MulteeSum: A Tool for Comparative Spatial and Temporal Gene Expression Data
IEEE Transactions on Visualization and Computer Graphics, 2010.
Cells in an organism share the same genetic information in their DNA, but have very different forms and behavior because of the selective expression of subsets of their genes. The widely used approach of measuring gene expression over time from a tissue sample using techniques such as microarrays or sequencing do not provide information about the spatial position within the tissue where these genes are expressed. In contrast, we are working with biologists who use techniques that measure gene expression in every individual cell of entire fruitfly embryos over an hour of their development, and do so for multiple closely-related subspecies of Drosophila. These scientists are faced with the challenge of integrating temporal gene expression data with the spatial location of cells and, moreover, comparing this data across multiple related species. We have worked with these biologists over the past two years to develop MulteeSum, a visualization system that supports inspection and curation of data sets showing gene expression over time, in conjunction with the spatial location of the cells where the genes are expressed textemdash it is the first tool to support comparisons across multiple such data sets.
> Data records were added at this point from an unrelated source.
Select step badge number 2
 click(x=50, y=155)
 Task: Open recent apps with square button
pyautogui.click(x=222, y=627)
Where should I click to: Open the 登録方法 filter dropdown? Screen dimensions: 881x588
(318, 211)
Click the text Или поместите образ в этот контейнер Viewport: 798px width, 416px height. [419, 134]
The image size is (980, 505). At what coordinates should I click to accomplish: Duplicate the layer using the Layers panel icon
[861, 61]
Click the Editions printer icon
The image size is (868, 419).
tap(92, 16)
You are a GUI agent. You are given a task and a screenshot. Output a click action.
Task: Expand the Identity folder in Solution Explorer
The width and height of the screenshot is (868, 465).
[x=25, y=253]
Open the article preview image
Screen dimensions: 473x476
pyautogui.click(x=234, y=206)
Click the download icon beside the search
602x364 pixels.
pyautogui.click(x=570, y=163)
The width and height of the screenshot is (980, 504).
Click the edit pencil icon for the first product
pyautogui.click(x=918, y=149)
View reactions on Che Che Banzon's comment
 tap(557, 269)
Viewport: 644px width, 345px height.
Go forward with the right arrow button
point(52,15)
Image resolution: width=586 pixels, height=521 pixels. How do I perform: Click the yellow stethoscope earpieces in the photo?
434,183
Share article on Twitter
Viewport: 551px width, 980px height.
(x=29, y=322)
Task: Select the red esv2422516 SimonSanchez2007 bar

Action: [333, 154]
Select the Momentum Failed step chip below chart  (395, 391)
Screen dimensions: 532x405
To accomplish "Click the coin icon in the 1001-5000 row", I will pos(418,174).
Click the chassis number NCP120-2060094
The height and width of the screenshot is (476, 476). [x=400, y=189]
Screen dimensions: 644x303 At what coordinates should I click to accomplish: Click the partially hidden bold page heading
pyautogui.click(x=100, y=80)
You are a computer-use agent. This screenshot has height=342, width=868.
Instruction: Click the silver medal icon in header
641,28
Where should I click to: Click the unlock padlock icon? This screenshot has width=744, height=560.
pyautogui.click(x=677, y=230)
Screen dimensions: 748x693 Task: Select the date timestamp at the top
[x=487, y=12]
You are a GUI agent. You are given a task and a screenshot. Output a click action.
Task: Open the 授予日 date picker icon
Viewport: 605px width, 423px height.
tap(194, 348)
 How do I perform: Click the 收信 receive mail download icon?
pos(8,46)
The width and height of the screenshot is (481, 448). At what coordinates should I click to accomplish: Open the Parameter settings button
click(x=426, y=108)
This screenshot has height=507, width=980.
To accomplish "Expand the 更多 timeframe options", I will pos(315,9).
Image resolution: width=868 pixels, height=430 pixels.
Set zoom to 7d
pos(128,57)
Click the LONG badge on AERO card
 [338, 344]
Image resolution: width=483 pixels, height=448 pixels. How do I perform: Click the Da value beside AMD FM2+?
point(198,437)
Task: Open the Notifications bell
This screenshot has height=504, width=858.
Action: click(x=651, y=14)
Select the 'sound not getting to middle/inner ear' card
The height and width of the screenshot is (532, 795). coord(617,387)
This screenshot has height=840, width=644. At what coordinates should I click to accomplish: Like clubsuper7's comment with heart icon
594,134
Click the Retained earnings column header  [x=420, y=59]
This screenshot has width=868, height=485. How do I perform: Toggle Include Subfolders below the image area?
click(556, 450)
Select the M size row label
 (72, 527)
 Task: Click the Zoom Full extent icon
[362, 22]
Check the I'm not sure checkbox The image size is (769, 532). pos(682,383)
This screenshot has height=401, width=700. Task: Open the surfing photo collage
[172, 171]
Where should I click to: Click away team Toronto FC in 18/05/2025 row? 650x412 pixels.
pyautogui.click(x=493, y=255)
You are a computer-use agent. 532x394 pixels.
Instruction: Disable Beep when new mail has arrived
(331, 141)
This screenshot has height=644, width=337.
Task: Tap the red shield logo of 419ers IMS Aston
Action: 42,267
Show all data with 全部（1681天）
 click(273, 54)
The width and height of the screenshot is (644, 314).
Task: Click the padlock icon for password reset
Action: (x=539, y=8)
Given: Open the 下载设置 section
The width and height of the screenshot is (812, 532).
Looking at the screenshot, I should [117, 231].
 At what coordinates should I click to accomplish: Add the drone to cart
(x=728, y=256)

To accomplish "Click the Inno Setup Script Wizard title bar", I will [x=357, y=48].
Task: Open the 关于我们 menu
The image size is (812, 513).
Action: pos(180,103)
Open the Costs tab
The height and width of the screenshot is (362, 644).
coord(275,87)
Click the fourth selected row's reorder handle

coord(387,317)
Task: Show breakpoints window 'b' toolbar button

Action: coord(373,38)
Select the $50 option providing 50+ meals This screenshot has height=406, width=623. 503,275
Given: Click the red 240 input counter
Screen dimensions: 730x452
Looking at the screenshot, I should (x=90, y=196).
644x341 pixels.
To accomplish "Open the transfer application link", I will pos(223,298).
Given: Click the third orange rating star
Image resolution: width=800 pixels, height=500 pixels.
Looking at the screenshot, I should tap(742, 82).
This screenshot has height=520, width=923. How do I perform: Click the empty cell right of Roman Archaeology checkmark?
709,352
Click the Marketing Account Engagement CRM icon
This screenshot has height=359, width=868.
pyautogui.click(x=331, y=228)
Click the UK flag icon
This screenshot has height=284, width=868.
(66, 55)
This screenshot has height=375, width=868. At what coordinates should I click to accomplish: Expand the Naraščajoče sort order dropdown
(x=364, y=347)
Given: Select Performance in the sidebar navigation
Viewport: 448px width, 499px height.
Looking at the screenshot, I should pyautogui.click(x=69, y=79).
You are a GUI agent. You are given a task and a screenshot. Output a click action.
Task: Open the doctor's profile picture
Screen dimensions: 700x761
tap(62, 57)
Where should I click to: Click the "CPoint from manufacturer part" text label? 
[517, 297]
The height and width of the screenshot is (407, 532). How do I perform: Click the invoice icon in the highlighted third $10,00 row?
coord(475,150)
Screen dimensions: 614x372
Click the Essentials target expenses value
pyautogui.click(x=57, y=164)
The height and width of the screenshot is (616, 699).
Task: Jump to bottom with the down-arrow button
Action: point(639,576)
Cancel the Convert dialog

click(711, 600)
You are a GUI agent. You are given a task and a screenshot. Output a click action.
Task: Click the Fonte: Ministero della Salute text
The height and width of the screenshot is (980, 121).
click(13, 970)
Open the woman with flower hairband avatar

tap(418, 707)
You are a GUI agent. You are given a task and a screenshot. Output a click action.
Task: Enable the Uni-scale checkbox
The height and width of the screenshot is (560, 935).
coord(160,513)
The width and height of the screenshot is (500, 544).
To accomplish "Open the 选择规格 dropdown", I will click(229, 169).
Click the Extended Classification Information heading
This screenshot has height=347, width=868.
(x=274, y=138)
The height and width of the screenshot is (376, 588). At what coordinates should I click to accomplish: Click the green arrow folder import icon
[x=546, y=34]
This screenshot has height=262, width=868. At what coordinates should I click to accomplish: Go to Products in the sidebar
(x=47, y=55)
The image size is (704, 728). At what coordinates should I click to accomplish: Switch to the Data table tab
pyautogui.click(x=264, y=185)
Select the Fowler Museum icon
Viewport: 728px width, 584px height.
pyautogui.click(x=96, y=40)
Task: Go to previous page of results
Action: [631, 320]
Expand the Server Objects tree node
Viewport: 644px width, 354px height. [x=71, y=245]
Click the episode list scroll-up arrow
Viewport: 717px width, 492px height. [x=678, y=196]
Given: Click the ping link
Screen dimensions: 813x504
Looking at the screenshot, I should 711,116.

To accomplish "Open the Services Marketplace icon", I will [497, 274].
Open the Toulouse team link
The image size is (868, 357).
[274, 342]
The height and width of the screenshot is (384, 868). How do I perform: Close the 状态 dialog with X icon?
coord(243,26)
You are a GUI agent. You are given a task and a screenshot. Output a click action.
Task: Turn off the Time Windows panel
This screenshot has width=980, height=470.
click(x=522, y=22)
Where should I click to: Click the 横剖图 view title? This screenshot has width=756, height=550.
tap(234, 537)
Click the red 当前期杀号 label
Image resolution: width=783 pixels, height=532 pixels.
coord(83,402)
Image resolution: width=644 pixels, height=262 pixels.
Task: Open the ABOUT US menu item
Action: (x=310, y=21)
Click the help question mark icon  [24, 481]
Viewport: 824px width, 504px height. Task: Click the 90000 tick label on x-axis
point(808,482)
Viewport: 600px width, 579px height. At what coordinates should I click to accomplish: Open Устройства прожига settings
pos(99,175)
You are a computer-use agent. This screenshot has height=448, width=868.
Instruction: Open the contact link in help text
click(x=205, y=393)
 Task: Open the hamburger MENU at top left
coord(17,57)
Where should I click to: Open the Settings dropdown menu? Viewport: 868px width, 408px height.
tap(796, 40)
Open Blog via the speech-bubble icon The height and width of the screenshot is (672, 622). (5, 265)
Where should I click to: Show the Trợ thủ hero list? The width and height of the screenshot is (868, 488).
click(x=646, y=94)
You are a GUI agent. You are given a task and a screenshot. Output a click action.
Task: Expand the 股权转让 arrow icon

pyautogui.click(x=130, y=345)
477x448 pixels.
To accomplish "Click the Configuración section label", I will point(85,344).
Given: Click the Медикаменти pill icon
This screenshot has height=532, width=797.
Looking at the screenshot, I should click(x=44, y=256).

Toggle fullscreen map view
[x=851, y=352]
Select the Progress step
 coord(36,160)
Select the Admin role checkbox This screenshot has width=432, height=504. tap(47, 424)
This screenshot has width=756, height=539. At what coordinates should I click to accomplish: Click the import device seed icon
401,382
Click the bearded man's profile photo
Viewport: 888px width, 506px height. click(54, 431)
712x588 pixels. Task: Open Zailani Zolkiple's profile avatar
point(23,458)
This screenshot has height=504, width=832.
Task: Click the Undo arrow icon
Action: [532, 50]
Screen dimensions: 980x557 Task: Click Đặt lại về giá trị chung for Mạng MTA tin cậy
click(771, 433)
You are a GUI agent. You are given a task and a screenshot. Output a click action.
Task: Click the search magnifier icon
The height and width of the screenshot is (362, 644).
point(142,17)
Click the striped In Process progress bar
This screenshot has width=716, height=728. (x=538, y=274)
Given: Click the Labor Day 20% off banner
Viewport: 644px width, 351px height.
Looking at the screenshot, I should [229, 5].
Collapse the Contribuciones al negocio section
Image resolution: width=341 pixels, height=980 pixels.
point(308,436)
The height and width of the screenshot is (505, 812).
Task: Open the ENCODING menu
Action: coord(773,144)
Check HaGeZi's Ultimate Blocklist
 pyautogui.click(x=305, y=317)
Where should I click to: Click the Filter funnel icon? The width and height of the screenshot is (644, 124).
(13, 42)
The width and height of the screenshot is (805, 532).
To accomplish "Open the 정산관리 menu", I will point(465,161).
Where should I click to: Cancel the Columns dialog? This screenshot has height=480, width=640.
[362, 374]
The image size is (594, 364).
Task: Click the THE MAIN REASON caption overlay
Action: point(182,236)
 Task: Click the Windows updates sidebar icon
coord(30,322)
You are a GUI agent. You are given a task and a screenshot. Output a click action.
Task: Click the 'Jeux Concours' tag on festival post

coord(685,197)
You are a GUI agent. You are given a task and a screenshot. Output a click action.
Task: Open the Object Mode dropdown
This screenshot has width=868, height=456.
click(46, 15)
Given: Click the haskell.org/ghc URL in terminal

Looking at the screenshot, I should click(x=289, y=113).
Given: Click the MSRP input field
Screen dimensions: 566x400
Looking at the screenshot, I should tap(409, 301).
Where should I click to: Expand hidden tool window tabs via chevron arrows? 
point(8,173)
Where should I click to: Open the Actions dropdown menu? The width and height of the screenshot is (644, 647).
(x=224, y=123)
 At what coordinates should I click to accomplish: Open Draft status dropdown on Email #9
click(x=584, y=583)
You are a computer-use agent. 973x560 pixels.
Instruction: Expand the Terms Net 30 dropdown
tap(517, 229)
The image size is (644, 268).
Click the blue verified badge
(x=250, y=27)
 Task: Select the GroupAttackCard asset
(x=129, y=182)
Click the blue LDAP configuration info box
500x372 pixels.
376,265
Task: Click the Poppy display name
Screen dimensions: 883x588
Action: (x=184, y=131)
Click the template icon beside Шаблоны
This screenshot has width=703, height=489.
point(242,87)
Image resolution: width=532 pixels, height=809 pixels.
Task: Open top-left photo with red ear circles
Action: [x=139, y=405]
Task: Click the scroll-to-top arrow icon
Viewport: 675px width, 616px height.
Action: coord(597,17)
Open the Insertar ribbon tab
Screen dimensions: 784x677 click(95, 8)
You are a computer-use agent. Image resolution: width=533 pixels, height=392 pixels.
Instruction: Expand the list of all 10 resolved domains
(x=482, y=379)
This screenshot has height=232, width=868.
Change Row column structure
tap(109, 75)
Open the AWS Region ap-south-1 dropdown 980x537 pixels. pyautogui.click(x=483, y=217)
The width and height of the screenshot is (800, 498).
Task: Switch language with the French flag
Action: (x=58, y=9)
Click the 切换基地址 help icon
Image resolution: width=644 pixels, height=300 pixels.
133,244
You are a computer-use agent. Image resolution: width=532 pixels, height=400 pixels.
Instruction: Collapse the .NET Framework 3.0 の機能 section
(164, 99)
MulteeSum is part of a general and flexible framework we developed with our collaborators that is built around multiple summaries for each cell, allowing the biologists to explore the results of computations that mix spatial information, gene expression measurements over time, and data from multiple related species or organisms. We justify our design decisions based on specific descriptions of the analysis needs of our collaborators, and provide anecdotal evidence of the efficacy of MulteeSum through a series of case studies.